Insbesondere, da eine weitere gängige Praxis in Brasilien ebenfalls umstritten ist: die Genmanipulation. Eriklis Nogueira ist Forscher bei Embrapa Campo Grande, der Organisation, die das erste geklonte Kalb Brasiliens hervorgebracht hat. Seine Arbeit konzentriert sich auf gentechnisch veränderte Tiere. „Man verwendet einen Embryo einer bestimmten Rasse, beispielsweise der Angus-Rasse, und fügt eine Gensequenz ein oder verändert sie. So kann man beispielsweise eine Angus-Kuh mit kurzem Fell erzeugen, die hitzebeständiger ist“, erklärt Eriklis Nogueira.

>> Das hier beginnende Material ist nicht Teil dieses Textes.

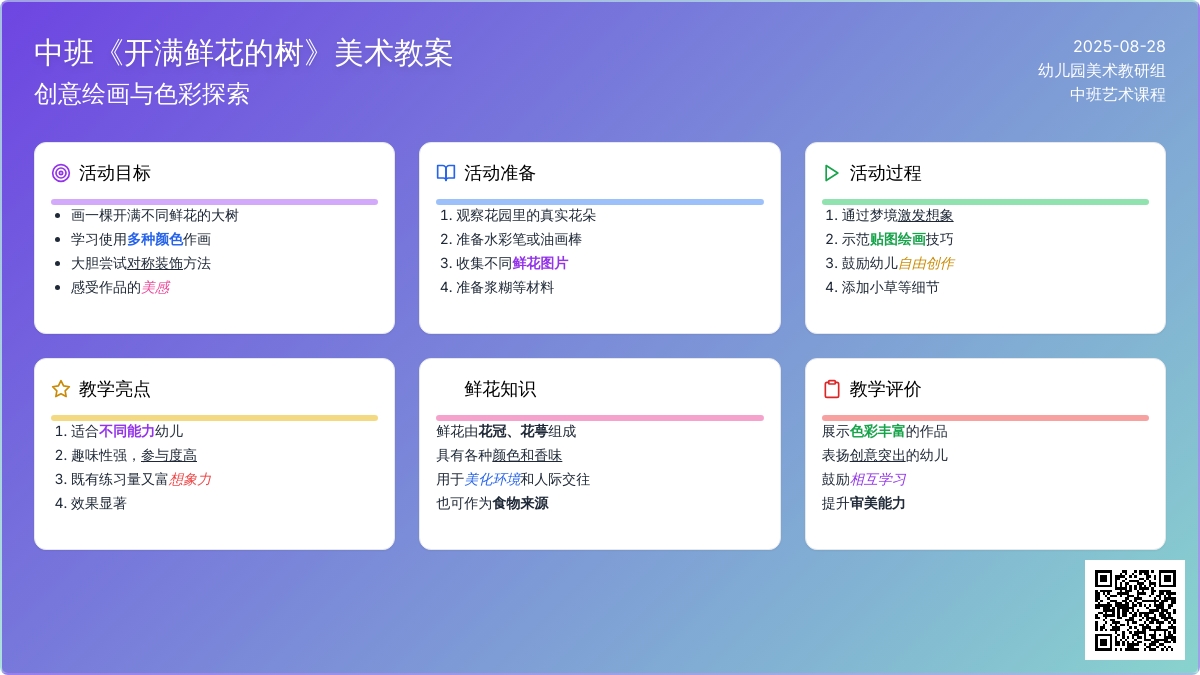Click the blue bold 多种颜色 text
The width and height of the screenshot is (1200, 675).
[154, 239]
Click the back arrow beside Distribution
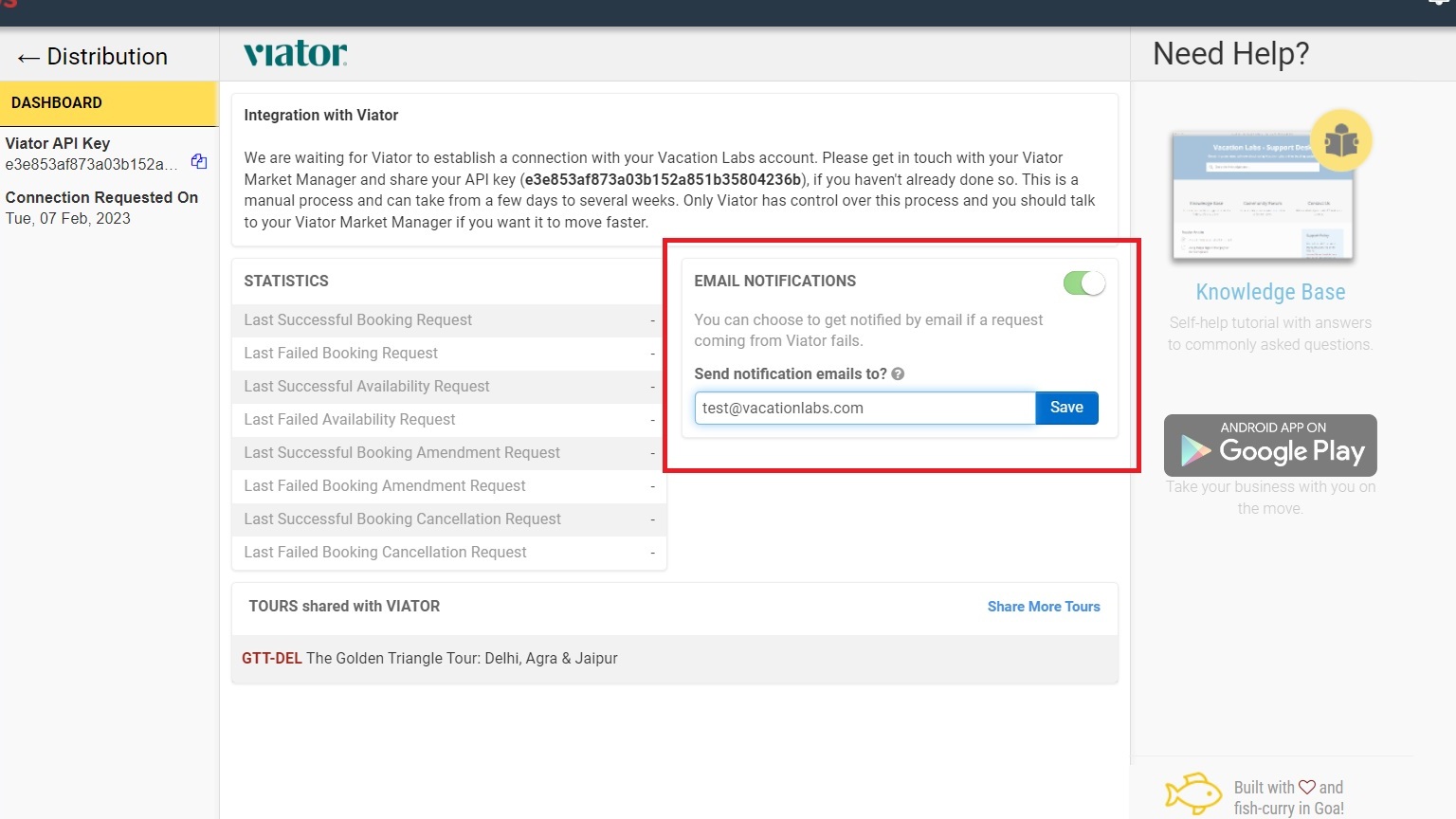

Geklonte oder gentechnisch veränderte Tiere sind in Brasilien noch relativ selten. Das Fleisch der von ihnen geborenen Kälber kann jedoch nach Europa exportiert werden. Es gibt kein Gesetz, das dies verbietet. Das ist paradox, da diese genetischen Veränderungen in der Europäischen Union nicht erlaubt sind, da sie dort als unethisch gelten, selbst wenn sie nicht gesundheitsschädlich sind. „Aus gesundheitlicher Sicht sind diese Techniken unbedenklich. Für mich sind sie in erster Linie Techniken zur Steigerung von Effizienz und Produktivität“, so die Einschätzung des Forschers.
Das Abkommen mit Mercosur sieht die Einfuhr von fast 100.000 Tonnen südamerikanischem Rindfleisch nach Europa vor.